If at any time during the crawling one of the windows (be it a frame or a top-level window) should be output, all of the windows will be made available to the steps following the step with the Crawl Pages action.

Visited Pages Tab

Skip Already Visited Pages:
This property specifies whether already visited pages should be skipped, which is usually the case. The following properties specify how visited pages are detected:
Detect Already Visited Pages by URL:
This property specifies whether visited pages should be detected using their URL. For anchor tags with no JavaScript event handlers, this is done by checking the linked URL so the page will not be loaded a second time. In other cases (buttons, tags with JavaScript event handlers etc.) and for anchor tags with a non-visited linked URL, the resolved URL of the page is checked after it has been loaded.
Detect Already Visited Pages by Content:
This property specifies whether visited pages should be detected by content. This ensures that pages with different URLs but identical content are not crawled again. For instance, http://www.yourdomain.com/ and http://www.yourdomain.com/index.html may point to the same page even though the URLs are different.

Output Tab

Output the Input Page:
This property specifies whether the first page should be output. If enabled, the output of the first iteration (iteration 1) equals the input.
Output Page Again if Changed:
This property specifies whether a given page should be output again if clicking or moving the mouse over some tag does not result in a page load. For instance, moving the mouse over an item that opens a popup menu will not result in a page load, so if you want to process the page with the popup menu visible, this property must be checked. Note that regardless of the value of this property, the page is always crawled again to detect any added tags.
Show Overview Page:
This property specifies whether to open a new window showing an overview page. The overview page contains a list of the URLs from each step up to the current point of the crawling. The URLs of pages that were visited but not output are shown in gray.
Store Current Depth Here:
This property specifies a variable into which the current depth is stored.
Store Current Path Here:
This property specifies a variable into which the current path is stored. The elements of the path are separated by semicolon, where each element consists of a space-separated list of the URLs at the current point of the crawling.

Examples

How to Crawl an Entire Site

In this example, we wish crawl an entire site.

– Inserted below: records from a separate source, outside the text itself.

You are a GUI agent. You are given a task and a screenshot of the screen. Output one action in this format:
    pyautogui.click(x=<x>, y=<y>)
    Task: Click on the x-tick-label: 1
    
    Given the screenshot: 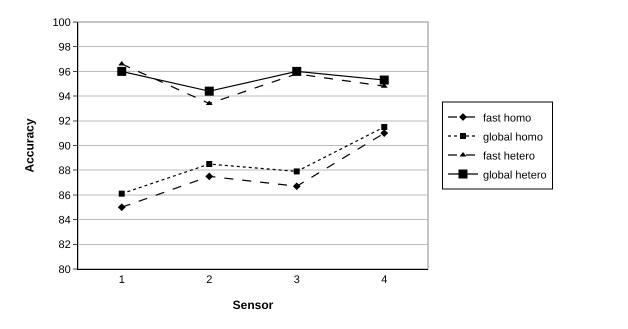 What is the action you would take?
    pyautogui.click(x=122, y=280)
     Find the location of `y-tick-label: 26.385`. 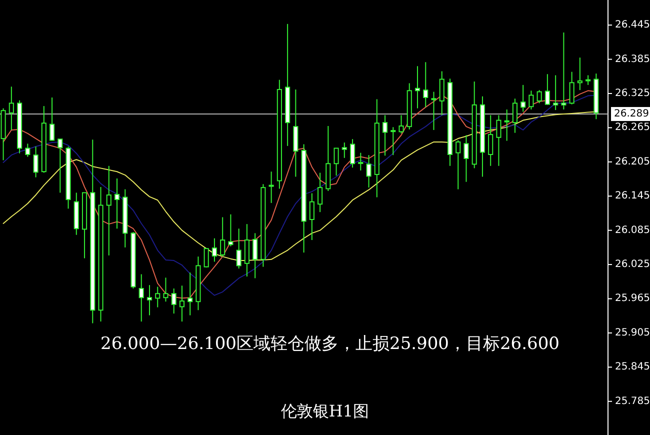

y-tick-label: 26.385 is located at coordinates (632, 60).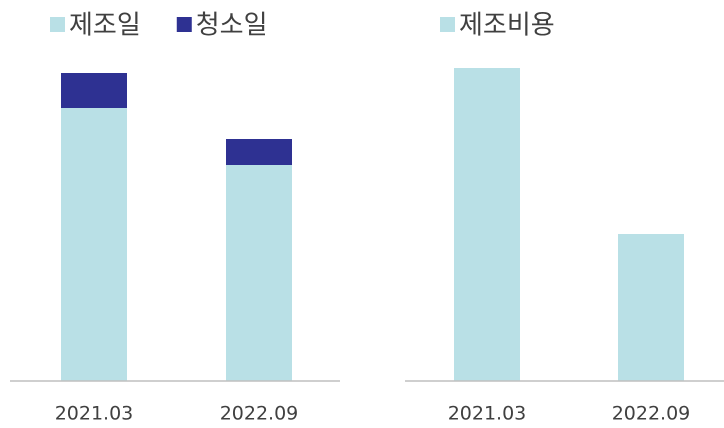 Image resolution: width=724 pixels, height=428 pixels. I want to click on legend-label: 제조비용, so click(507, 26).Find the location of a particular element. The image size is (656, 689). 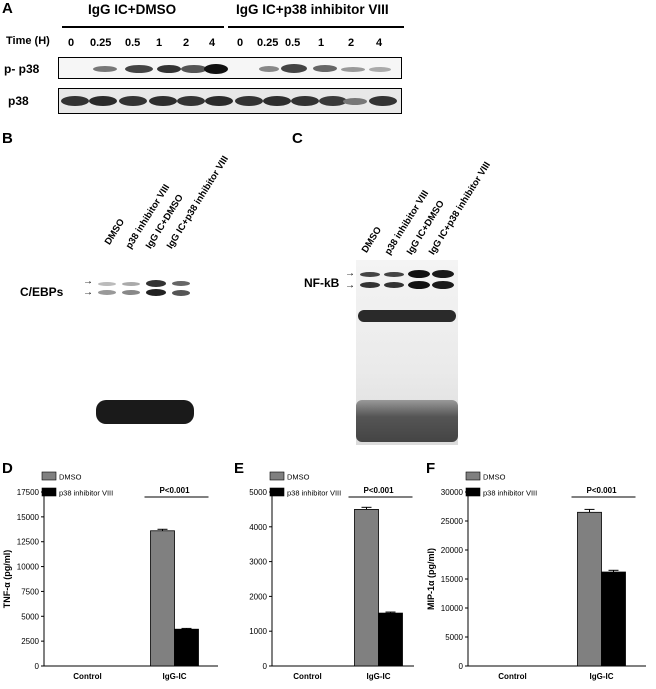

group1-underline is located at coordinates (143, 27).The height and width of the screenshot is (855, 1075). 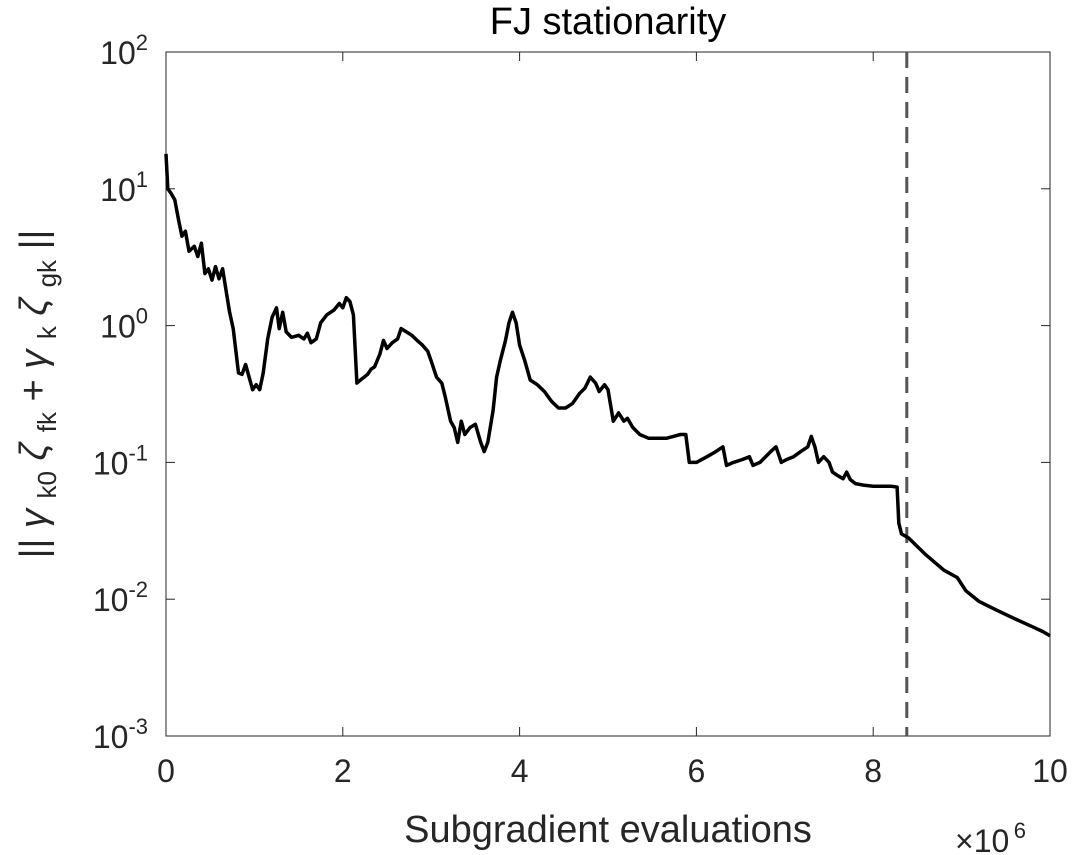 What do you see at coordinates (34, 358) in the screenshot?
I see `y-label-gamma-k: γ` at bounding box center [34, 358].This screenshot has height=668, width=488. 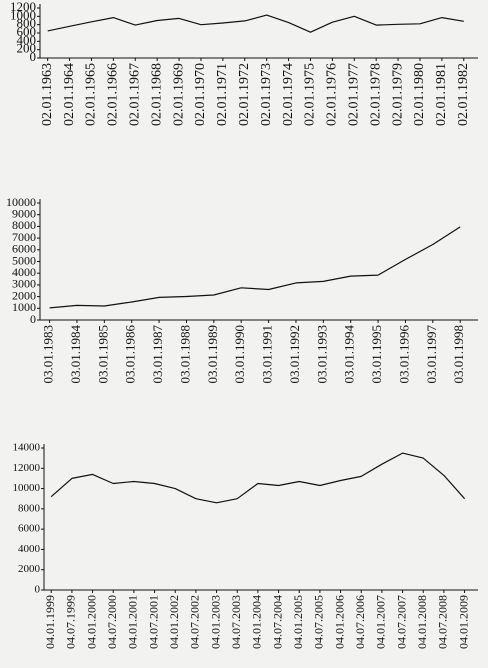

  1. Add a step with the Load Page action that loads the main page.
  2. Add a new step and choose the Crawl Pages action.
  3. On the Rules tab, add a Crawling Rule that applies to all pages in the site, e.g. by specifying the domain that the pages belong to or by making a pattern that the URL should match. For these pages, the rule should specify "Crawl Entire Page" and "Output the Page".
  4. On the Rules tab, set the "For all Other Pages" property to "Do Not Crawl".
  5. After the step with the Crawl Pages action, add steps to handle each page, e.g. by extracting information into returned variables.

How to Crawl a Popup Menu

In this example, we wish to discover all the pages that a popup menu links directly to. We do not wish to continue crawling from these pages.

  1. Add a step with the Load Page action that loads the main page.
  2. Add a new step and choose the Crawl Pages action.
  3. Select the menu bar as named tag.
  4. Notice that the "Automatically Handle Popup Menus" option on the Crawling tab is checked.
  5. On the Rules tab, add a Crawling Rule saying that for "All URLs" we "Do Not Crawl", but "Output the Page".
  6. After the step with the Crawl Pages action, add steps to handle each page, e.g. by extracting information into returned variables.